Ressalte-se que a presunção de veracidade dos fatos alegados na inicial em decorrência da decretação da revelia não é absoluta, mas relativa, devendo ser analisada em conjunto com todos os demais elementos fáticos e probatórios existentes no processo e, no caso concreto, somente podem ser objeto de restituição os descontos efetivamente comprovados nos autos, cujo ônus probatório pertencia à parte autora/recorrida, nos termos do disposto no artigo 373, I, do CPC.

Por outro lado, em relação aos danos morais alegados, entendo que estes não são devidos, uma vez que, para fazer jus à indenização a tal título, é preciso que haja demonstração de alguma situação aflitiva em grau significativo a ponto de lesar direitos da personalidade da parte autora/recorrida, já que meros dissabores vividos em face da cobrança indevida não se revelam suficientes à configuração de dano moral.

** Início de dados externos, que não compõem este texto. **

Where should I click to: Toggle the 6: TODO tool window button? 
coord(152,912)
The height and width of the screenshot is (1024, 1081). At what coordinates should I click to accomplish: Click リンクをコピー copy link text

Destarte, diante na inexistência de provas sobre ofensa a direitos da personalidade, a improcedência da indenização pleiteada é medida que se impõe.

Portanto, ante o exposto, conheço do recurso e dou-lhe parcial provimento, a fim de excluir da condenação a obrigação de pagar indenização a título de danos morais, bem como minorar a obrigação de restituição dobrada do indébito para o montante de R$ 26,50 (vinte e seis reais e cinquenta centavos). No mais, mantenho a sentença em todos os seus termos.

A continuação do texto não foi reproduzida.